DA IMPRESCRITIBILIDADE DO HOMICÍDIO DOLOSO
Postado em: 24/08/2015
Com o advento da Constituição de 1988, a sistemática jurídica brasileira passou a ter uma nova conotação, onde se passou a colocar a vida humana como o bem jurídico mais importante de todo o ordenamento, prova disso foi à inserção do Princípio da Dignidade da Pessoa Humana dentre o rol das premissas constitucionais.

O tema abordado é por si só é capaz de causar nas pessoas certo receio em se posicionar, isso até é normal considerando que a alteração pretendida visa modificar o texto constitucional. Ocorre que tal discussão se faz necessária, pois quando se fala em vida humana não há nada, nem mesmo a própria Constituição que seja mais valiosa do que ela.

Sobre a prescrição penal, a regra é que todos os crimes sejam suscetíveis a ela, quando o prazo legal permitido para apuração de cada crime não for observado. Todavia, respeitando a máxima de que para toda boa regra sempre existe uma ótima exceção, é por bem que se diga que existem alguns crimes que não sofrem a incidência da prescrição, portanto, não são prejudicados com a influência do tempo sobre a instrução criminal, pois independentemente disso sua apuração ocorrerá de forma tranquila, independente do tempo que isso leve.

É compreensível que neste momento se questione sobre quais crimes possuem tal característica, vez que nem mesmo a vida recebeu tratamento idêntico. Por se tratar de matéria tão complexa não poderiam estar em outro lugar senão na Constituição Federal, que por meio do Poder Constituinte Originário, estabeleceu, de forma não exauriente, que o crime de racismo , ou todo aquele praticado contra o Estado Democrático de Direito , são imprescritíveis.

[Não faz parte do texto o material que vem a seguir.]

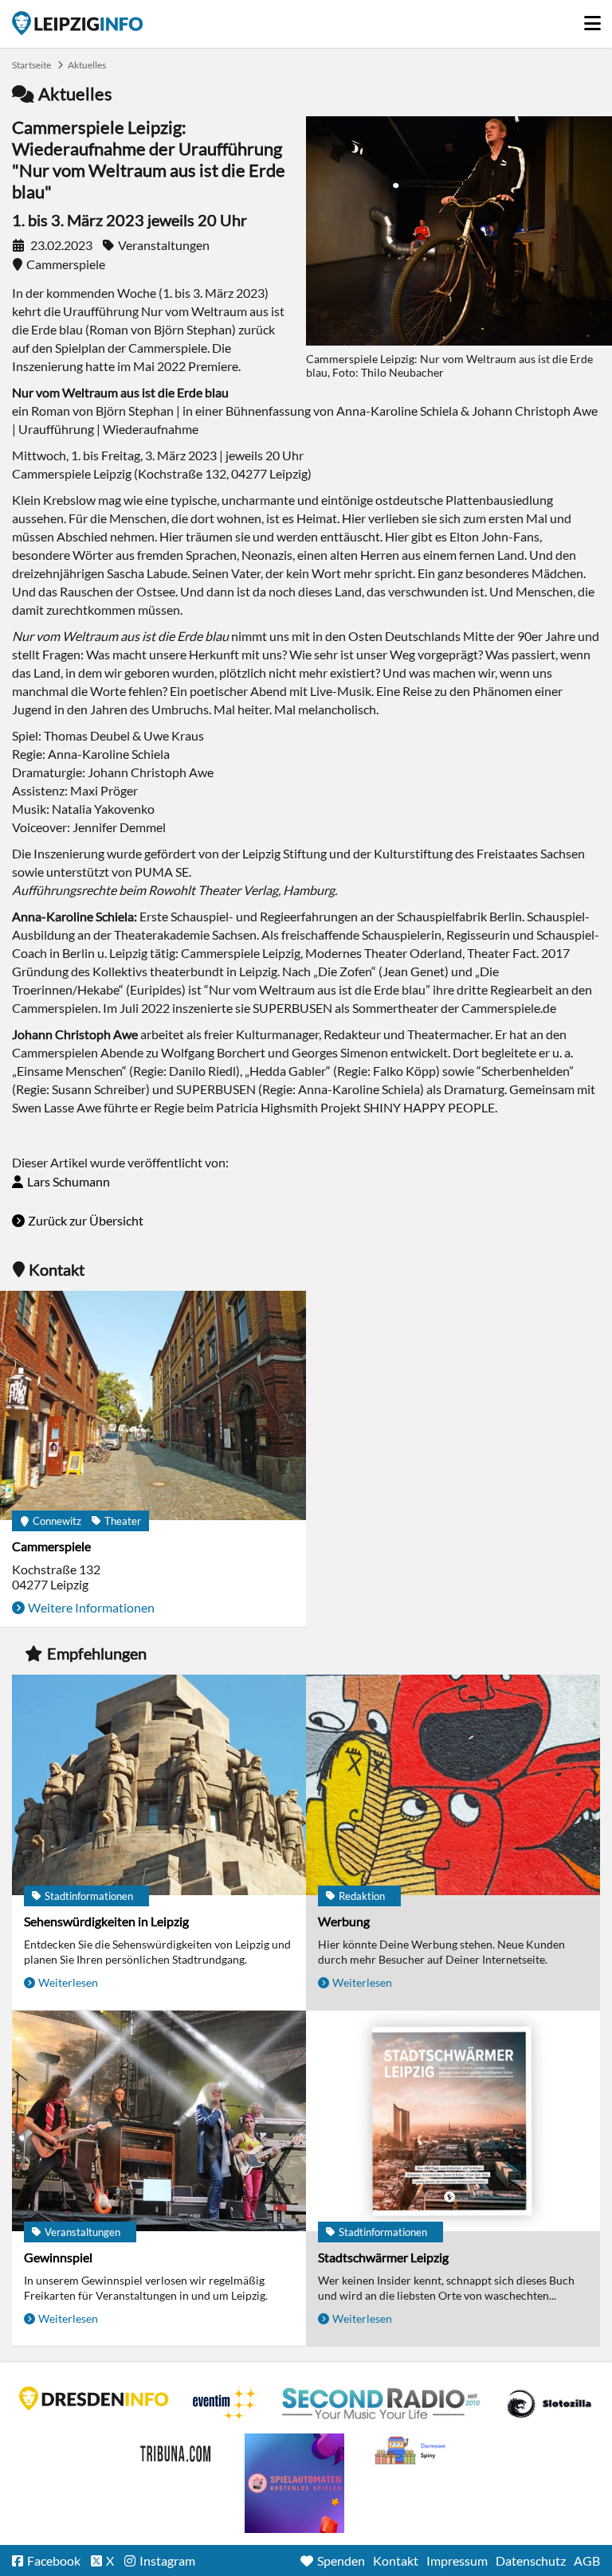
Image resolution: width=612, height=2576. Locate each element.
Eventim (225, 2404)
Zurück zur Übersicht (85, 1220)
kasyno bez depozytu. (412, 2451)
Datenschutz (531, 2560)
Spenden (341, 2560)
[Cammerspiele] (153, 1407)
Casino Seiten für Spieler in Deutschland (549, 2404)
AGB (587, 2560)
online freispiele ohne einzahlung (294, 2483)
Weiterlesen (68, 1982)
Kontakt (395, 2560)
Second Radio (381, 2404)
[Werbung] (453, 1786)
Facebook (53, 2560)
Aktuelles (87, 65)
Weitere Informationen (91, 1607)
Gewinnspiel (58, 2257)
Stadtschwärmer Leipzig (383, 2257)
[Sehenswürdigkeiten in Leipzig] (159, 1786)
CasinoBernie (177, 2451)
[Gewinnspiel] (159, 2122)
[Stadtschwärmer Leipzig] (453, 2122)
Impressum (457, 2560)
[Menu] (592, 19)
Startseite (77, 23)
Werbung (344, 1921)
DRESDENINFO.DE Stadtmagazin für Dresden (94, 2398)
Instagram (167, 2560)
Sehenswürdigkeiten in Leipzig (106, 1921)
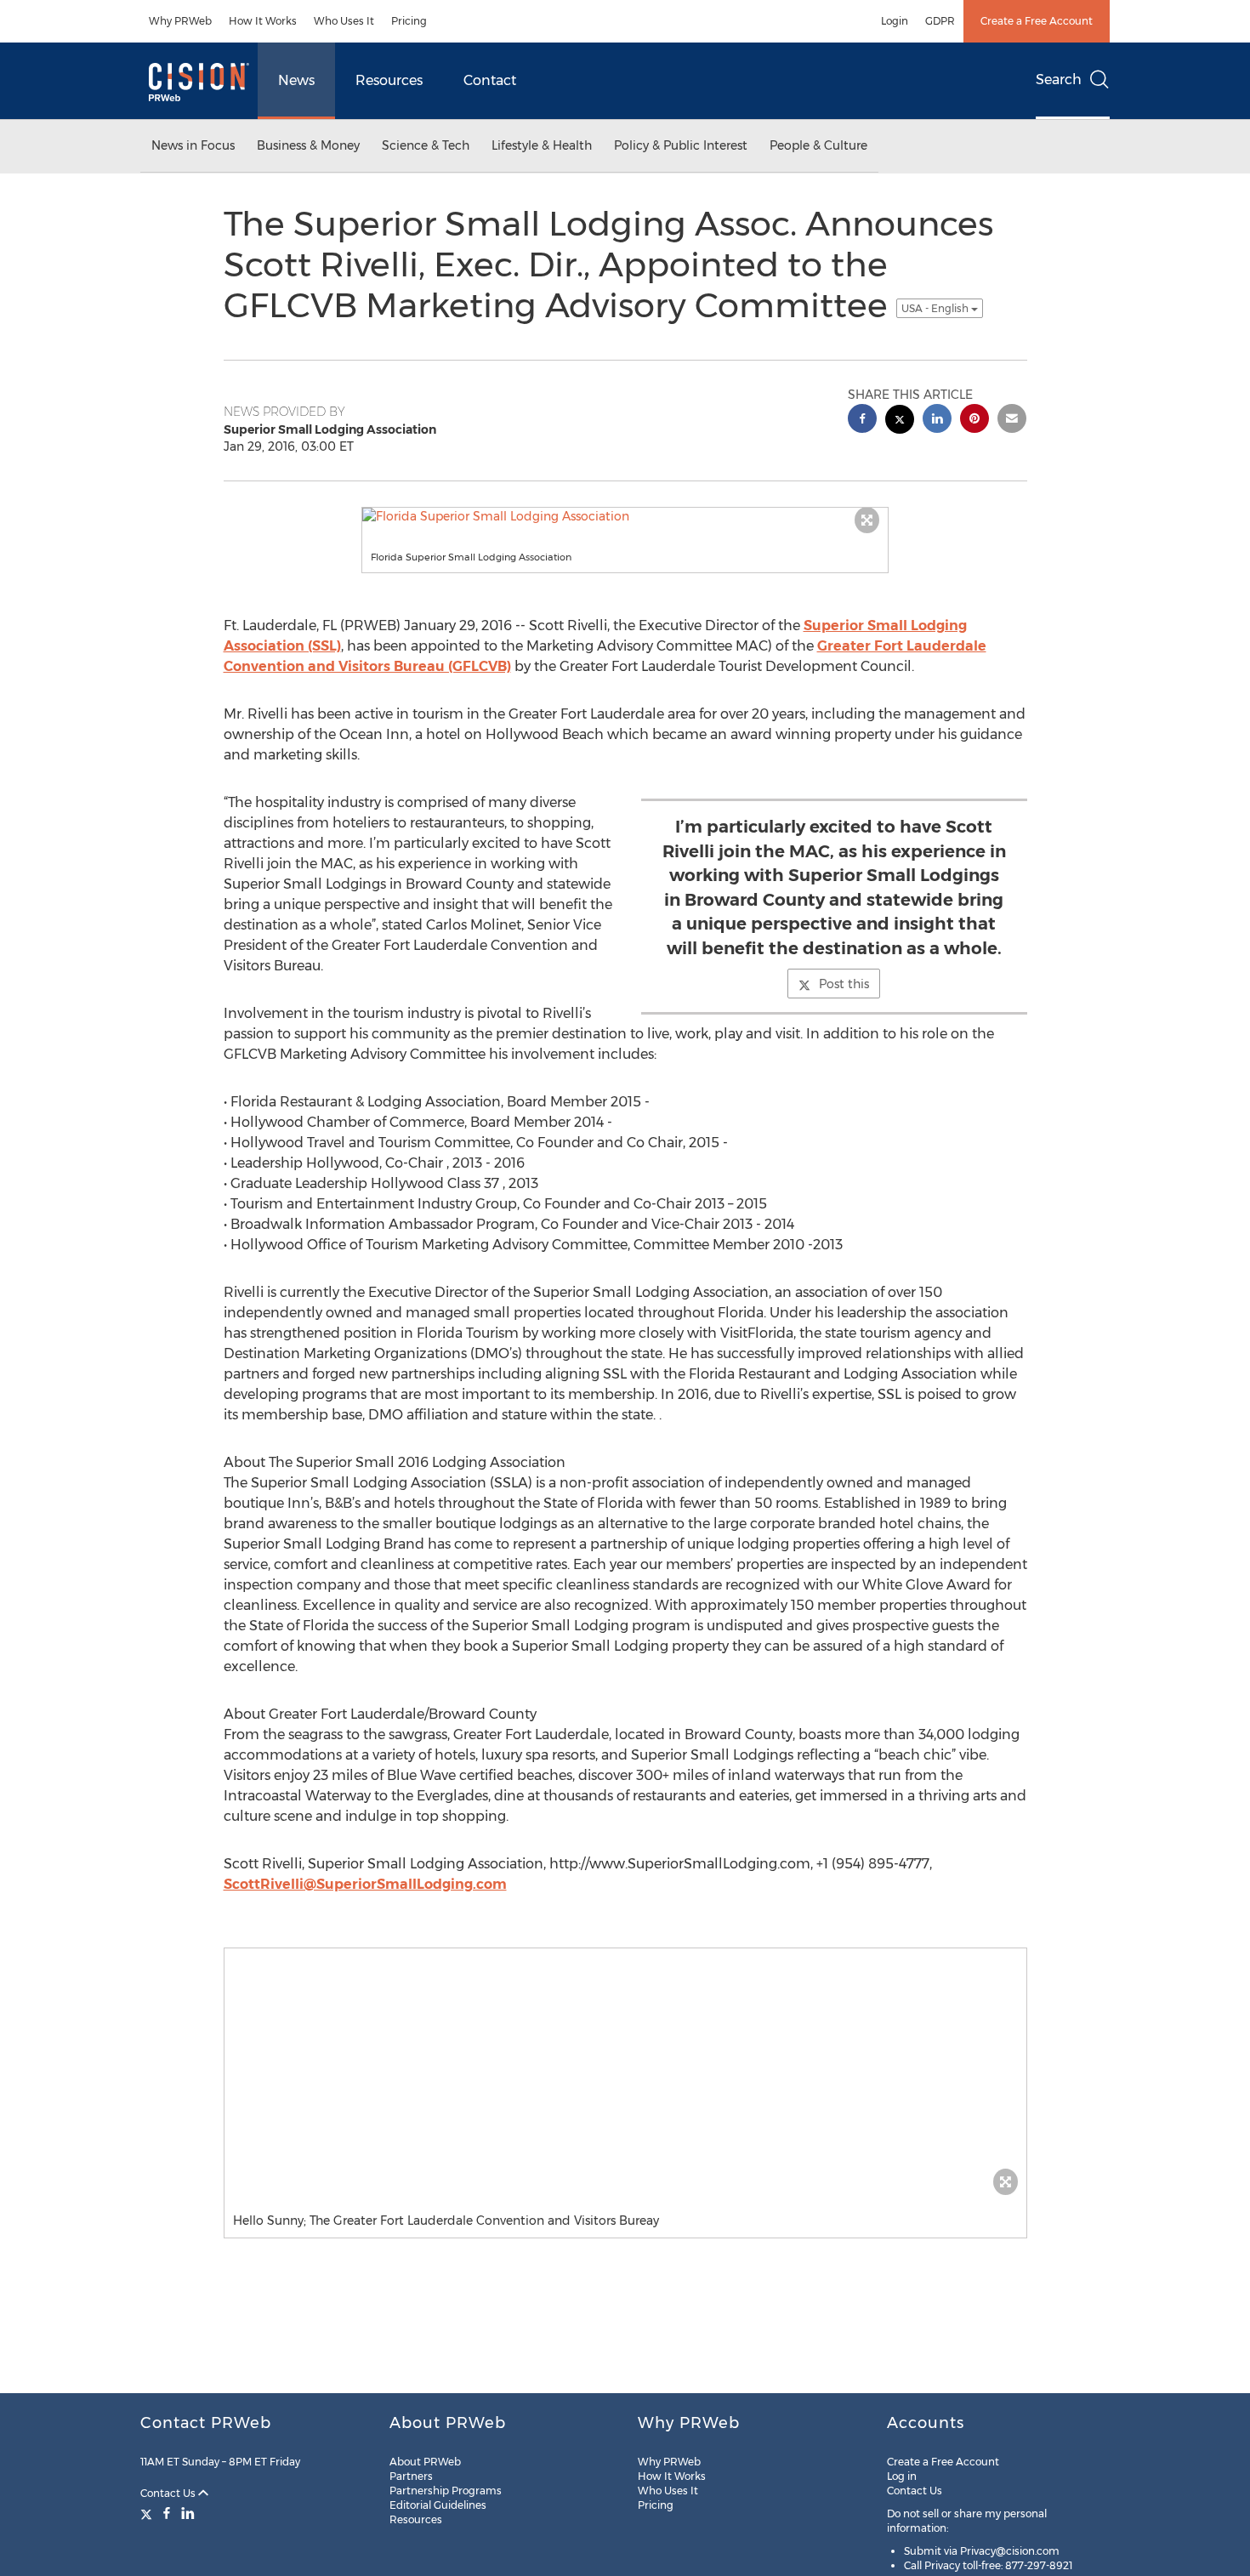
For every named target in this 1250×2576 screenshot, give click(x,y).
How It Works (263, 20)
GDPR (940, 20)
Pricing (409, 20)
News (296, 80)
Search (1059, 79)
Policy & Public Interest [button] (680, 145)
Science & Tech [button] (425, 145)
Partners (411, 2476)
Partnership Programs (445, 2490)
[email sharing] (1011, 420)
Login (894, 20)
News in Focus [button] (193, 145)
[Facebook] (166, 2513)
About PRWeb (425, 2461)
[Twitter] (148, 2513)
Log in (902, 2476)
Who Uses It (344, 20)
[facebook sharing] (862, 420)
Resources (389, 80)
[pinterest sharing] (974, 420)
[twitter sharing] (899, 421)
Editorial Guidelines (437, 2505)
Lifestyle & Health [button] (541, 145)
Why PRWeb (180, 20)
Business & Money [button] (308, 145)
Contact (489, 80)
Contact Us (169, 2493)
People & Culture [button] (818, 145)
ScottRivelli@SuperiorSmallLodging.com (365, 1884)
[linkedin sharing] (937, 420)
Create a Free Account (1036, 20)
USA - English (936, 308)
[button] (625, 516)
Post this (844, 984)
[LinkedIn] (188, 2513)
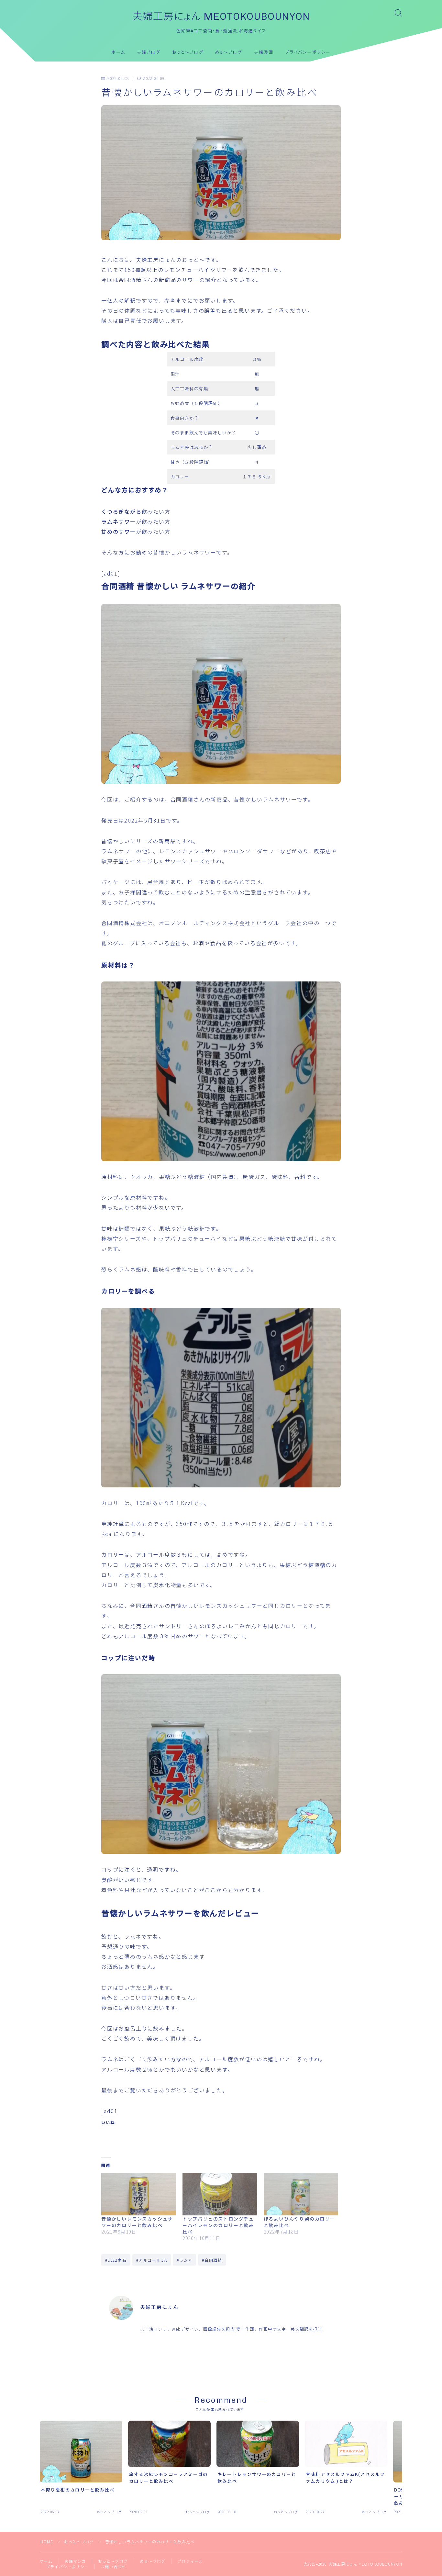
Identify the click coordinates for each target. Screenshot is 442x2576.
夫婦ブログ (148, 52)
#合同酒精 (212, 2260)
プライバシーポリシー (308, 52)
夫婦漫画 (263, 52)
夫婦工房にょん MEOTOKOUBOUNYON (221, 16)
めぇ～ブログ (228, 52)
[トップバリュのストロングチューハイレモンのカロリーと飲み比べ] (219, 2194)
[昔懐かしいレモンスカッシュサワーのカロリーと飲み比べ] (138, 2194)
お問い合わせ (113, 2566)
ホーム (118, 52)
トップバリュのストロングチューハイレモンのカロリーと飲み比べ (218, 2225)
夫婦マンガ (75, 2561)
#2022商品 (116, 2260)
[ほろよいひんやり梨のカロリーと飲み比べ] (301, 2194)
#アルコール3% (151, 2260)
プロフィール (190, 2561)
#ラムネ (185, 2260)
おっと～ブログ (188, 52)
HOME (46, 2541)
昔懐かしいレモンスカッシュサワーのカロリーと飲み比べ (137, 2221)
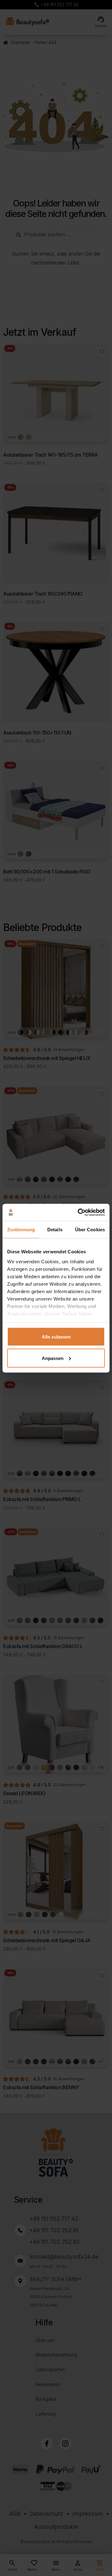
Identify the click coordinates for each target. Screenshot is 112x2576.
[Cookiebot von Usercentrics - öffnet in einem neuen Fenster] (79, 1212)
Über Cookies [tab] (90, 1229)
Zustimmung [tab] (21, 1229)
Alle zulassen (56, 1336)
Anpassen (52, 1358)
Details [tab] (55, 1229)
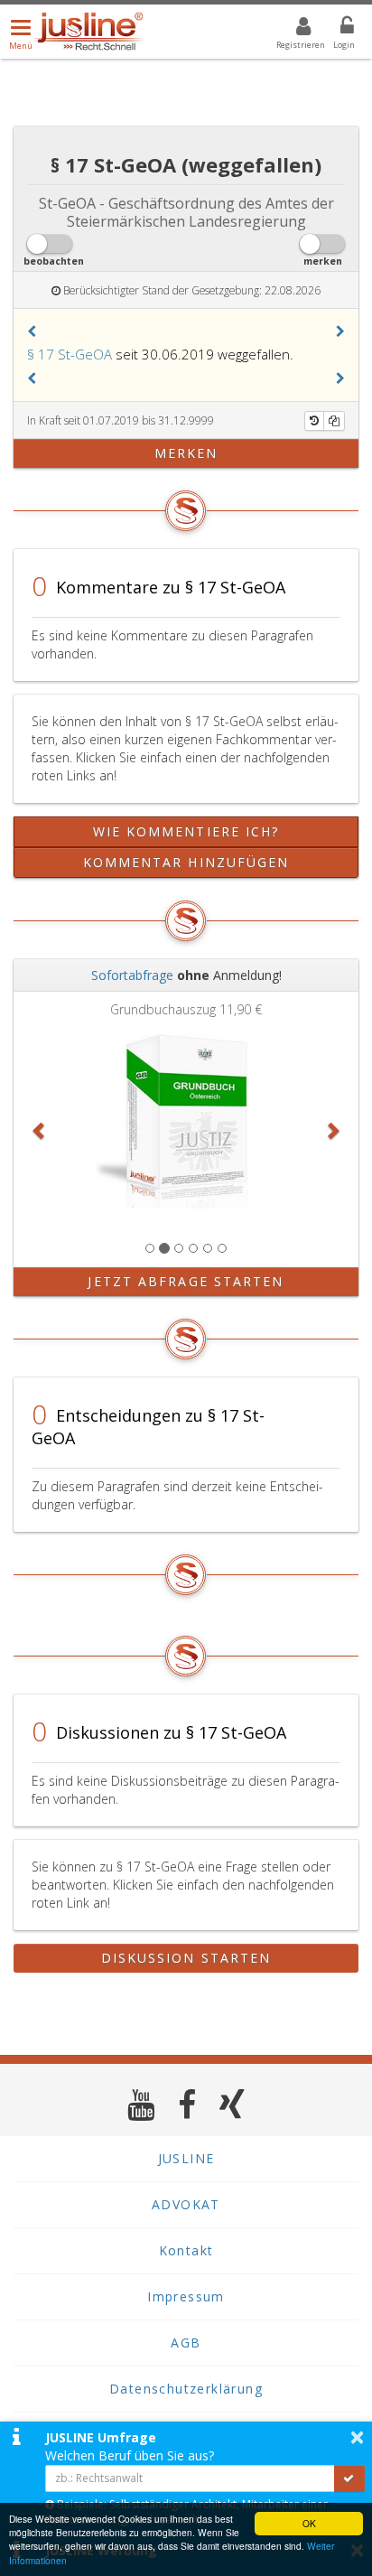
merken (186, 453)
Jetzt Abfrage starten (186, 1281)
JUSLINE (186, 2158)
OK (309, 2523)
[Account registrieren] (292, 29)
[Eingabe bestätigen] (349, 2478)
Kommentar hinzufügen (186, 862)
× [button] (357, 2436)
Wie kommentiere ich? (186, 831)
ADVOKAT (186, 2204)
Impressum (186, 2296)
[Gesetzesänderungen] (314, 421)
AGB (185, 2342)
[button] (31, 331)
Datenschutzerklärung (186, 2388)
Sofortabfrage (132, 975)
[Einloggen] (336, 29)
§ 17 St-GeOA (69, 354)
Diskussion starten (186, 1957)
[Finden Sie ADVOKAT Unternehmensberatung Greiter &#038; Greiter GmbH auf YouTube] (141, 2104)
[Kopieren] (334, 421)
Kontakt (186, 2250)
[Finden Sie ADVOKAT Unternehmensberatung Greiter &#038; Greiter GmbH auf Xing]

Neste momento, é importante que se faça o seguinte questionamento: qual foi o critério utilizado para se atribuir ao referidos crimes a característica da imprescritibilidade? Fato é que muitas respostas podem ser dadas, porém, na atualidade, o que com certeza não se verá é um crime político possuindo tal característica.

HOMICÍDIO E A PRESCRIÇÃO

Alicerçando a prescrição esta o fenômeno do desaparecimento dos efeitos do delito no meio social. Refere-se à influência do tempo sob os efeitos do crime, ao passo que, quando determinado crime não é logo resolvido e consequentemente caído no “esquecimento” pela sociedade, ele acaba perdendo todo fardo pejorativo que a própria sociedade o atribuíra anteriormente. Tal fundamento também se consubstancia na Teoria do Esquecimento Social, muito bem explicada pelo Dr. Fábio André Guaragni, que disse:

É incontestável a correção desta forma de pensar, de vez que a passagem do tempo inexoravelmente apaga os vestígios do crime e a lembrança do fato na memória das pessoas, inviabilizando o juízo de certeza exigido para a condenação. (GUARAGNI, 2008, p. 27/28).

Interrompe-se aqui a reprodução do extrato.